Dalam neuron, PA mencegah hidrogen peroksida (H2O2) -induced sel kematian [8,9],
melindungi otak dari percobaan stroke melalui mekanisme anti-inflamasi [10], dan mencegah
defisit kognitif yang bergantung pada usia terlihat pada model tikus penyakit Alzheimer [11].
Perlindungan ini mungkin disebabkan oleh α –ketoacid struktur, yang bisa langsung bereaksi
dengan H2O2 [8,9]. H2O2 adalah spesies oksigen reaktif yang stabil, tidak bermuatan, dan bebas
diffusible (ROS) dengan dugaan peran utusan kedua dalam mekanisme pensinyalan intraseluler
dan ekstraselular [12]. Generasi H2O2 relatif tinggi di otak, sebagian karena tingginya aktivitas
konsumsi oksigen dan sebagian karena tingginya tingkat ekspresi oksida monoamina di jaringan
ini [13]. Secara patologis kondisi seperti iskemik-reperfusi dan penyakit Alzheimer, berbagai
jenis sel dapat diproduksi sejumlah besar H2O2 [13]. Selain pertahanan enzimatik terutama
dimediasi oleh berbagai enzim (yaitu, peroksidase glutathione (GSH), katalase, dan
peroksanoksin), mekanisme non-enzimatik dapat
juga berkontribusi terhadap pertahanan seluler terhadap sitotoksisitas akibat H2O2 [13].

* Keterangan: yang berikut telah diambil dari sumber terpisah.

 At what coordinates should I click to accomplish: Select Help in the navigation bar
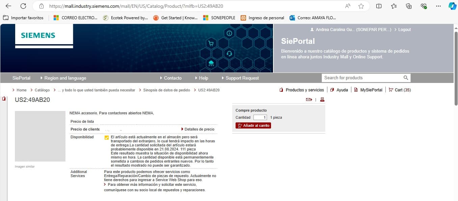pos(203,78)
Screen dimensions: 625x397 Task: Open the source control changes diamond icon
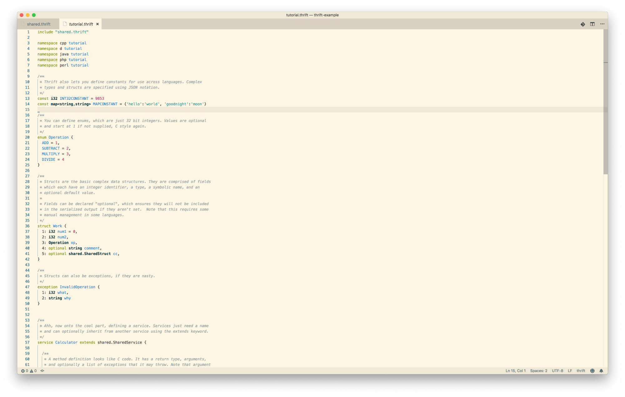point(583,24)
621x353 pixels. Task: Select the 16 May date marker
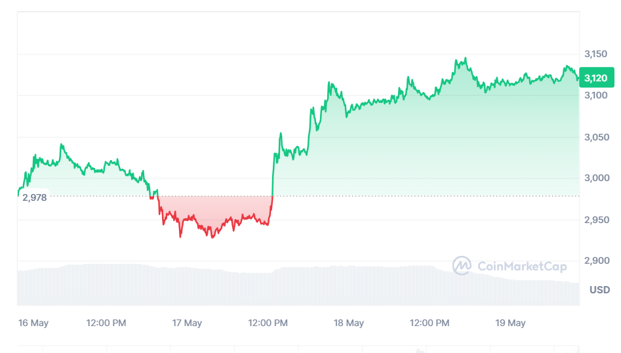click(33, 323)
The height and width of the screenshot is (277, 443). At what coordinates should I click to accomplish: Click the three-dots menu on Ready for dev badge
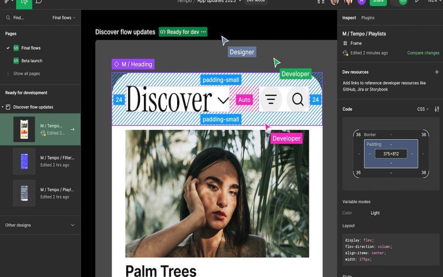[x=203, y=32]
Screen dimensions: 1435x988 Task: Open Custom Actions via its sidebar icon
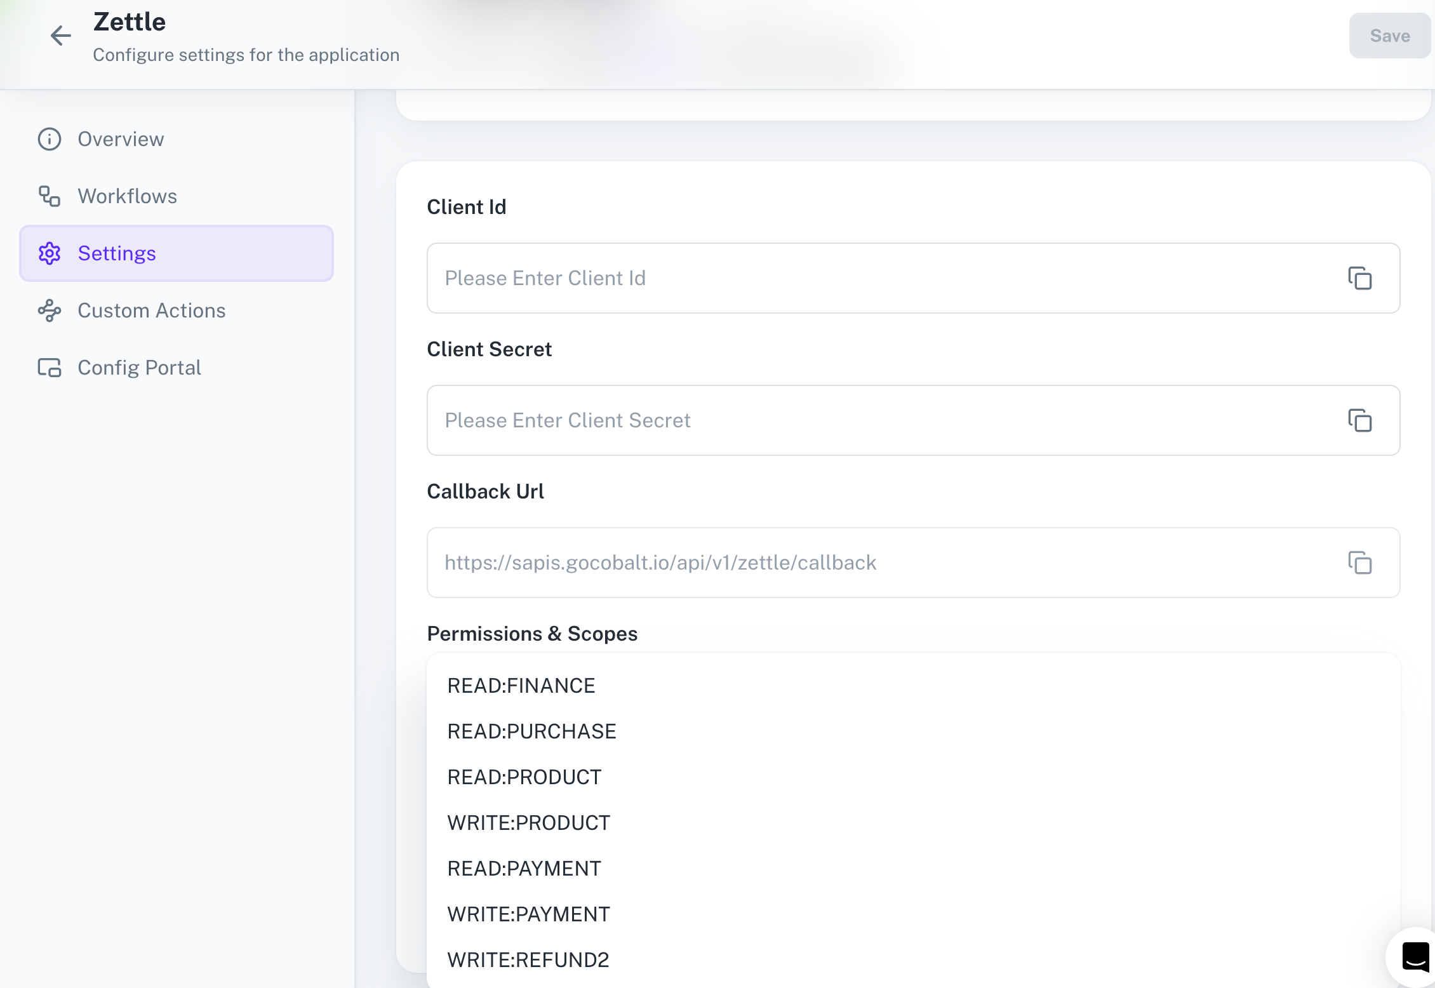50,310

Misalnya, PA itu melimpah di sel mamalia dan memiliki sifat non-enzimatik bereaksi dengan
H2O2 [8,9]. PA melindungi neuron terhadap H2O2 eksogen dan endogen, dan juga menghambat
kematian sel dimediasi oleh H2O2 di neuron [8] dan sel non-neuronal [9]. Namun, apakah KCI
selain PA,OAA, dan AKG benar-benar mendapatkan neuroproteksi melalui interaksi langsung
sederhana dengan H2O2 eksogen di lokasi ekstraselular belum sepenuhnya diklarifikasi.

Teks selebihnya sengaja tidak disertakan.